That's it, today officially, the Royal Canadian Mint no longer distributes 1 cent coins. That said, the black piece of steel, copper and nickel will continue to be legal tender as long as it exists.
The day of February 4, 2013, the official start of the end in terms of the relationship between consumers and the coin, was marked by Google Canada which devoted a "doodle" occasionally.
Why did we do this? What will happen to transactions from now on? Is this the first country to do so?
Here are some questions your students will be invited to find answers to. 

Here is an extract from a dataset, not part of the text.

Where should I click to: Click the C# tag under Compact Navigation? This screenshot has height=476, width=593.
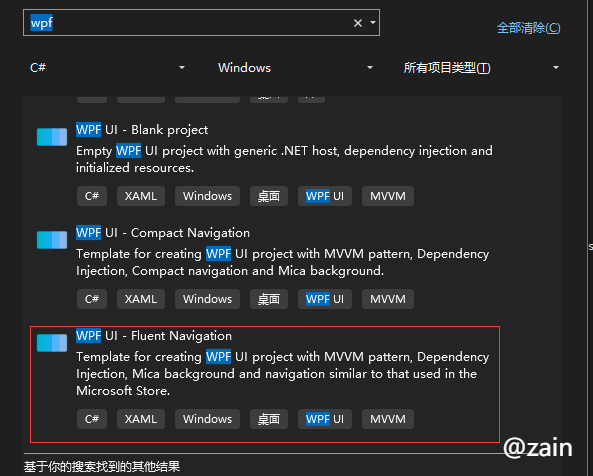click(92, 299)

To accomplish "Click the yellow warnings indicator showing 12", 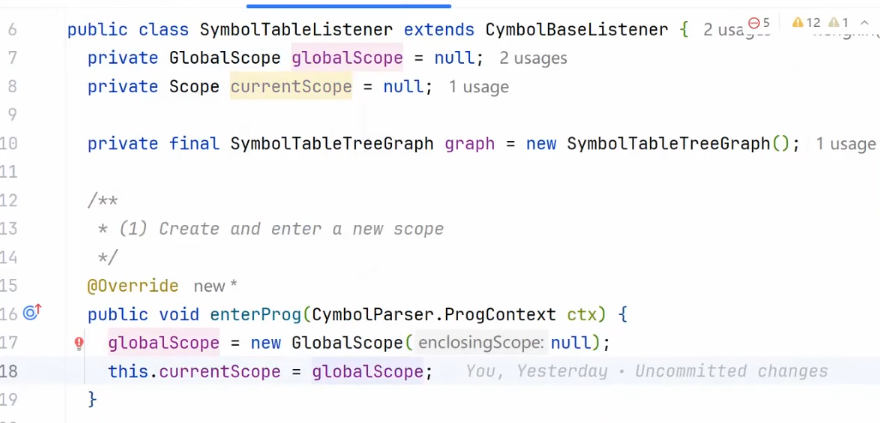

At the end of the activities, the student will be able to:
- say why the penny is being withdrawn in Canada;
- explain how the transactions will be done now;
- name other countries which no longer have a similar document;
- express their opinion on the matter.

Suggested Activities

ACTIVITY 1: What exactly is going on?

The first activity is to learn about the news by consulting current sources.
Suggestion for Introducing… Show the students a penny and ask them to name different ways of calling it: penny, penny, black "penny", and so on.
You can invite students to consult the following resources. Suggestions: group viewing, reading aloud, personal or small group reading followed by a summary to the rest of the class, etc.
Infographic on the value of the black "penny"
The Press. 
Towards the disappearance of the black penny
Phasing out of the penny
Royal Canadian Mint. (in English)
Cent (Canadian coin)

Following this, invite the students to demonstrate their understanding by answering the following questions:
- Why is the penny being withdrawn in Canada?
- How will the transactions be done now?
- Are there other countries that no longer have a similar part? If yes, which ones? And since when?

ACTIVITY 2: Informing others

Are other students in the school aware of this news? Particularly if you are in Canada, it is important that everyone educate themselves on the subject in order to be informed consumers.
Suggest that students organize a school-wide communication campaign. They will have to ensure that the information is transmitted in a simple and precise manner.
Ideas: informative posters to put up in the corridors, production of a video capsule broadcast on the Internet, theatrical staging to play at noon, etc.

ACTIVITY 3: What do you think?

As a conclusion, simply have students write an argumentative essay that first summarizes this piece of news, according to their understanding, and then their opinion on the penny withdrawal. Do they think it's a good idea? What are the advantages? Are there any drawbacks? Ask them to justify their arguments.
Alternatively, this activity could be performed orally, either as a whole class or in small groups.

More about the magazine

A national symbol - the one cent coin
Technical data on the penny through the years, by the Royal Canadian Mint.